RECORDS FOR PROCESSING:
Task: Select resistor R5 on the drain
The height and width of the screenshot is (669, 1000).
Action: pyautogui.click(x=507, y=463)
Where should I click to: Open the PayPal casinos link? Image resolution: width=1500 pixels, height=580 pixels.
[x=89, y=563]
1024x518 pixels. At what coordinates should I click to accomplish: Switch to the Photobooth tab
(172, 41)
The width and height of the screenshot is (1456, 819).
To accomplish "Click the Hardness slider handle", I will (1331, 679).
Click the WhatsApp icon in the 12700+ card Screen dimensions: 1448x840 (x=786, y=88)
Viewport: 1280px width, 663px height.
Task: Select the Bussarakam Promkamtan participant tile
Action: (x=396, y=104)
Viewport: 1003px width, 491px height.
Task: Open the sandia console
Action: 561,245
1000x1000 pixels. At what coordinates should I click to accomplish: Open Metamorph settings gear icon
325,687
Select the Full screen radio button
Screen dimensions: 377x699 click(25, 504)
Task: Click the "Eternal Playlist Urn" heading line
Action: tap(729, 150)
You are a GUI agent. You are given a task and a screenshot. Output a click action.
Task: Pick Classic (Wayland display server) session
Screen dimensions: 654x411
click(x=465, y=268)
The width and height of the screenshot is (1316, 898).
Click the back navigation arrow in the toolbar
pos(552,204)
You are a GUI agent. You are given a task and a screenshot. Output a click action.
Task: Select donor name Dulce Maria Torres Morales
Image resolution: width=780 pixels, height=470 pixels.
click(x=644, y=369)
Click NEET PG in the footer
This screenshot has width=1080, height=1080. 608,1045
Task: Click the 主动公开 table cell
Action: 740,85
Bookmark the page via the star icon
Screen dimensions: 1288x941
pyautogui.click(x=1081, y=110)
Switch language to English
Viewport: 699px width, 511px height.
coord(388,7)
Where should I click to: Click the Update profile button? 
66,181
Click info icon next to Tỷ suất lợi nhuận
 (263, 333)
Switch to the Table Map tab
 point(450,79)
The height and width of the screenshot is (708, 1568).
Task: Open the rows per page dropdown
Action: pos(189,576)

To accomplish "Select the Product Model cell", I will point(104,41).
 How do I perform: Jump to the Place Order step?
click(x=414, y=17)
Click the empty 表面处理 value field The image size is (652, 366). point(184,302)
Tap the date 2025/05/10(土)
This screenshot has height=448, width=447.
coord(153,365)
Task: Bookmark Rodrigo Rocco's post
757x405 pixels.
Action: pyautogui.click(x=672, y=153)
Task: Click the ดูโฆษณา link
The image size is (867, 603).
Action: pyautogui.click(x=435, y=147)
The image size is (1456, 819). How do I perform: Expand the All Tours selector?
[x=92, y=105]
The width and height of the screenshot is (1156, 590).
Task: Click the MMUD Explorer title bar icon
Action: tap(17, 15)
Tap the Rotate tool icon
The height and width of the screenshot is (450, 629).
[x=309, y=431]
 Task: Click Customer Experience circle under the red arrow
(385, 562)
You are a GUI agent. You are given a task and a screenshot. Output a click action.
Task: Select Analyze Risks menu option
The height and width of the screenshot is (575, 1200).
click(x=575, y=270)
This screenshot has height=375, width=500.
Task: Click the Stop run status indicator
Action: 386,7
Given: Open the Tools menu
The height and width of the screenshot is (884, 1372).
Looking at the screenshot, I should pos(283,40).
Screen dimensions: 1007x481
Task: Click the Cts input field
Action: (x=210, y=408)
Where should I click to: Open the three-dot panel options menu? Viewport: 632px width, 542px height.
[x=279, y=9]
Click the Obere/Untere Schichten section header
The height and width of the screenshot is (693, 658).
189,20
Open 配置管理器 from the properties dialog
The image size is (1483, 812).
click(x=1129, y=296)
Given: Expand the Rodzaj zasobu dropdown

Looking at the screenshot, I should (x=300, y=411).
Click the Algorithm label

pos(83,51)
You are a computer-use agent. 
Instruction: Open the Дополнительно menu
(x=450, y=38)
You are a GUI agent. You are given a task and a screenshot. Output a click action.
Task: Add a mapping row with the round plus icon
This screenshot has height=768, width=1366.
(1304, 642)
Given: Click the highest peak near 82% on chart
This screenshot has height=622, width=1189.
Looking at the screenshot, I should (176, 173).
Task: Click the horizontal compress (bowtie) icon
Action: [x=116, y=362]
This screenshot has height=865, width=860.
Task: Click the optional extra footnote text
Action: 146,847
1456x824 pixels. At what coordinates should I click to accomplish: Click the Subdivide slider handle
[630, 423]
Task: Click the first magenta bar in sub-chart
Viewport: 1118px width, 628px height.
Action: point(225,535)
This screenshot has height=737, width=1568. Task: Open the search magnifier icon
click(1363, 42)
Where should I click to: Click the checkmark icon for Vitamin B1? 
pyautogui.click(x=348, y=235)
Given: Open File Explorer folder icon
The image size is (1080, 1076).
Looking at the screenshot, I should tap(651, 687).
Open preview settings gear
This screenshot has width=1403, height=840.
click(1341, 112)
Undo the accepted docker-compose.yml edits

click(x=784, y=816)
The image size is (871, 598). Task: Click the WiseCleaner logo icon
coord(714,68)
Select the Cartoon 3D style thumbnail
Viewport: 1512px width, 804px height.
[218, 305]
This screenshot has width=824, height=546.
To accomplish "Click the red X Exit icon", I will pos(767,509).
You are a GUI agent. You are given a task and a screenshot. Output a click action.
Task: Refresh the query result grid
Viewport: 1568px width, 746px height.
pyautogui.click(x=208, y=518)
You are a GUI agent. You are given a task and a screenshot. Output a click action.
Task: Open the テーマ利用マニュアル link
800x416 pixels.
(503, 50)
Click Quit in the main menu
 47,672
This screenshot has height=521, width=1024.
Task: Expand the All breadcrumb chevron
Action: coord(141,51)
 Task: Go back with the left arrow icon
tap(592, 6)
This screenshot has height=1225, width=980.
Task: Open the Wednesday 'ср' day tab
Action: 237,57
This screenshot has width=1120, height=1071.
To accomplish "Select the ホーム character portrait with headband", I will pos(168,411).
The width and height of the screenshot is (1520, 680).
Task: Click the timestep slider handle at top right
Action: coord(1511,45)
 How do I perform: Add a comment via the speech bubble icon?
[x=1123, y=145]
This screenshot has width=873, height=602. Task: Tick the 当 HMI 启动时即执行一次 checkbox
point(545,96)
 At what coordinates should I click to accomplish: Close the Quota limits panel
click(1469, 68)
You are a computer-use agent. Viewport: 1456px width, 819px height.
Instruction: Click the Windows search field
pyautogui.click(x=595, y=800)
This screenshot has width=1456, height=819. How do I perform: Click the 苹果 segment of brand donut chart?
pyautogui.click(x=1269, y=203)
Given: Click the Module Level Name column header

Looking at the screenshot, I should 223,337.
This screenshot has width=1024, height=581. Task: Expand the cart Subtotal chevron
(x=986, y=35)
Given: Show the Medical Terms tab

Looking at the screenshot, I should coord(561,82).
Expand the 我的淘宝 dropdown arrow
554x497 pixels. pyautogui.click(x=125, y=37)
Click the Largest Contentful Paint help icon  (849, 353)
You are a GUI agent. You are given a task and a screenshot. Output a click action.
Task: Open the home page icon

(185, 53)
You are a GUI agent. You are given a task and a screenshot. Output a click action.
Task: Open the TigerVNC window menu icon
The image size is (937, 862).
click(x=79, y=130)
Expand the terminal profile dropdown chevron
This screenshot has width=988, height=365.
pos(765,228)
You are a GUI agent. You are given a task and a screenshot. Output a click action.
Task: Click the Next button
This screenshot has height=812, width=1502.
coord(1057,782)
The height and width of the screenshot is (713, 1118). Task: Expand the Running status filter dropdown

GOAL:
Quote all of the records above word for word, without changing anything.

CORRECT RESULT:
Task: Select resistor R5 on the drain
The height and width of the screenshot is (669, 1000).
Action: pyautogui.click(x=507, y=463)
Where should I click to: Open the PayPal casinos link? Image resolution: width=1500 pixels, height=580 pixels.
[x=89, y=563]
1024x518 pixels. At what coordinates should I click to accomplish: Switch to the Photobooth tab
(172, 41)
The width and height of the screenshot is (1456, 819).
To accomplish "Click the Hardness slider handle", I will (1331, 679).
Click the WhatsApp icon in the 12700+ card Screen dimensions: 1448x840 (x=786, y=88)
Viewport: 1280px width, 663px height.
Task: Select the Bussarakam Promkamtan participant tile
Action: (x=396, y=104)
Viewport: 1003px width, 491px height.
Task: Open the sandia console
Action: 561,245
1000x1000 pixels. At what coordinates should I click to accomplish: Open Metamorph settings gear icon
325,687
Select the Full screen radio button
Screen dimensions: 377x699 click(25, 504)
Task: Click the "Eternal Playlist Urn" heading line
Action: tap(729, 150)
You are a GUI agent. You are given a task and a screenshot. Output a click action.
Task: Pick Classic (Wayland display server) session
Screen dimensions: 654x411
click(x=465, y=268)
The width and height of the screenshot is (1316, 898).
Click the back navigation arrow in the toolbar
pos(552,204)
You are a GUI agent. You are given a task and a screenshot. Output a click action.
Task: Select donor name Dulce Maria Torres Morales
Image resolution: width=780 pixels, height=470 pixels.
click(x=644, y=369)
Click NEET PG in the footer
This screenshot has width=1080, height=1080. 608,1045
Task: Click the 主动公开 table cell
Action: 740,85
Bookmark the page via the star icon
Screen dimensions: 1288x941
pyautogui.click(x=1081, y=110)
Switch language to English
Viewport: 699px width, 511px height.
coord(388,7)
Where should I click to: Click the Update profile button? 
66,181
Click info icon next to Tỷ suất lợi nhuận
 (263, 333)
Switch to the Table Map tab
 point(450,79)
The height and width of the screenshot is (708, 1568).
Task: Open the rows per page dropdown
Action: pos(189,576)

To accomplish "Select the Product Model cell", I will point(104,41).
 How do I perform: Jump to the Place Order step?
click(x=414, y=17)
Click the empty 表面处理 value field The image size is (652, 366). point(184,302)
Tap the date 2025/05/10(土)
This screenshot has height=448, width=447.
coord(153,365)
Task: Bookmark Rodrigo Rocco's post
757x405 pixels.
Action: pyautogui.click(x=672, y=153)
Task: Click the ดูโฆษณา link
The image size is (867, 603).
Action: pyautogui.click(x=435, y=147)
The image size is (1456, 819). How do I perform: Expand the All Tours selector?
[x=92, y=105]
The width and height of the screenshot is (1156, 590).
Task: Click the MMUD Explorer title bar icon
Action: tap(17, 15)
Tap the Rotate tool icon
The height and width of the screenshot is (450, 629).
[x=309, y=431]
 Task: Click Customer Experience circle under the red arrow
(385, 562)
You are a GUI agent. You are given a task and a screenshot. Output a click action.
Task: Select Analyze Risks menu option
The height and width of the screenshot is (575, 1200).
click(x=575, y=270)
This screenshot has height=375, width=500.
Task: Click the Stop run status indicator
Action: 386,7
Given: Open the Tools menu
The height and width of the screenshot is (884, 1372).
Looking at the screenshot, I should pos(283,40).
Screen dimensions: 1007x481
Task: Click the Cts input field
Action: (x=210, y=408)
Where should I click to: Open the three-dot panel options menu? Viewport: 632px width, 542px height.
[x=279, y=9]
Click the Obere/Untere Schichten section header
The height and width of the screenshot is (693, 658).
189,20
Open 配置管理器 from the properties dialog
The image size is (1483, 812).
click(x=1129, y=296)
Given: Expand the Rodzaj zasobu dropdown

Looking at the screenshot, I should (x=300, y=411).
Click the Algorithm label

pos(83,51)
You are a computer-use agent. 
Instruction: Open the Дополнительно menu
(x=450, y=38)
You are a GUI agent. You are given a task and a screenshot. Output a click action.
Task: Add a mapping row with the round plus icon
This screenshot has height=768, width=1366.
(1304, 642)
Given: Click the highest peak near 82% on chart
This screenshot has height=622, width=1189.
Looking at the screenshot, I should (176, 173).
Task: Click the horizontal compress (bowtie) icon
Action: [x=116, y=362]
This screenshot has height=865, width=860.
Task: Click the optional extra footnote text
Action: 146,847
1456x824 pixels. At what coordinates should I click to accomplish: Click the Subdivide slider handle
[630, 423]
Task: Click the first magenta bar in sub-chart
Viewport: 1118px width, 628px height.
Action: point(225,535)
This screenshot has height=737, width=1568. Task: Open the search magnifier icon
click(1363, 42)
Where should I click to: Click the checkmark icon for Vitamin B1? 
pyautogui.click(x=348, y=235)
Given: Open File Explorer folder icon
The image size is (1080, 1076).
Looking at the screenshot, I should tap(651, 687).
Open preview settings gear
This screenshot has width=1403, height=840.
click(1341, 112)
Undo the accepted docker-compose.yml edits

click(x=784, y=816)
The image size is (871, 598). Task: Click the WiseCleaner logo icon
coord(714,68)
Select the Cartoon 3D style thumbnail
Viewport: 1512px width, 804px height.
[218, 305]
This screenshot has width=824, height=546.
To accomplish "Click the red X Exit icon", I will pos(767,509).
You are a GUI agent. You are given a task and a screenshot. Output a click action.
Task: Refresh the query result grid
Viewport: 1568px width, 746px height.
pyautogui.click(x=208, y=518)
You are a GUI agent. You are given a task and a screenshot. Output a click action.
Task: Open the テーマ利用マニュアル link
800x416 pixels.
(503, 50)
Click Quit in the main menu
 47,672
This screenshot has height=521, width=1024.
Task: Expand the All breadcrumb chevron
Action: coord(141,51)
 Task: Go back with the left arrow icon
tap(592, 6)
This screenshot has height=1225, width=980.
Task: Open the Wednesday 'ср' day tab
Action: 237,57
This screenshot has width=1120, height=1071.
To accomplish "Select the ホーム character portrait with headband", I will pos(168,411).
The width and height of the screenshot is (1520, 680).
Task: Click the timestep slider handle at top right
Action: coord(1511,45)
 How do I perform: Add a comment via the speech bubble icon?
[x=1123, y=145]
This screenshot has width=873, height=602. Task: Tick the 当 HMI 启动时即执行一次 checkbox
point(545,96)
 At what coordinates should I click to accomplish: Close the Quota limits panel
click(1469, 68)
You are a computer-use agent. Viewport: 1456px width, 819px height.
Instruction: Click the Windows search field
pyautogui.click(x=595, y=800)
This screenshot has width=1456, height=819. How do I perform: Click the 苹果 segment of brand donut chart?
pyautogui.click(x=1269, y=203)
Given: Click the Module Level Name column header

Looking at the screenshot, I should 223,337.
This screenshot has width=1024, height=581. Task: Expand the cart Subtotal chevron
(x=986, y=35)
Given: Show the Medical Terms tab

Looking at the screenshot, I should coord(561,82).
Expand the 我的淘宝 dropdown arrow
554x497 pixels. pyautogui.click(x=125, y=37)
Click the Largest Contentful Paint help icon  (849, 353)
You are a GUI agent. You are given a task and a screenshot. Output a click action.
Task: Open the home page icon

(185, 53)
You are a GUI agent. You are given a task and a screenshot. Output a click action.
Task: Open the TigerVNC window menu icon
The image size is (937, 862).
click(x=79, y=130)
Expand the terminal profile dropdown chevron
This screenshot has width=988, height=365.
pos(765,228)
You are a GUI agent. You are given a task and a screenshot. Output a click action.
Task: Click the Next button
This screenshot has height=812, width=1502.
coord(1057,782)
The height and width of the screenshot is (713, 1118). Task: Expand the Running status filter dropdown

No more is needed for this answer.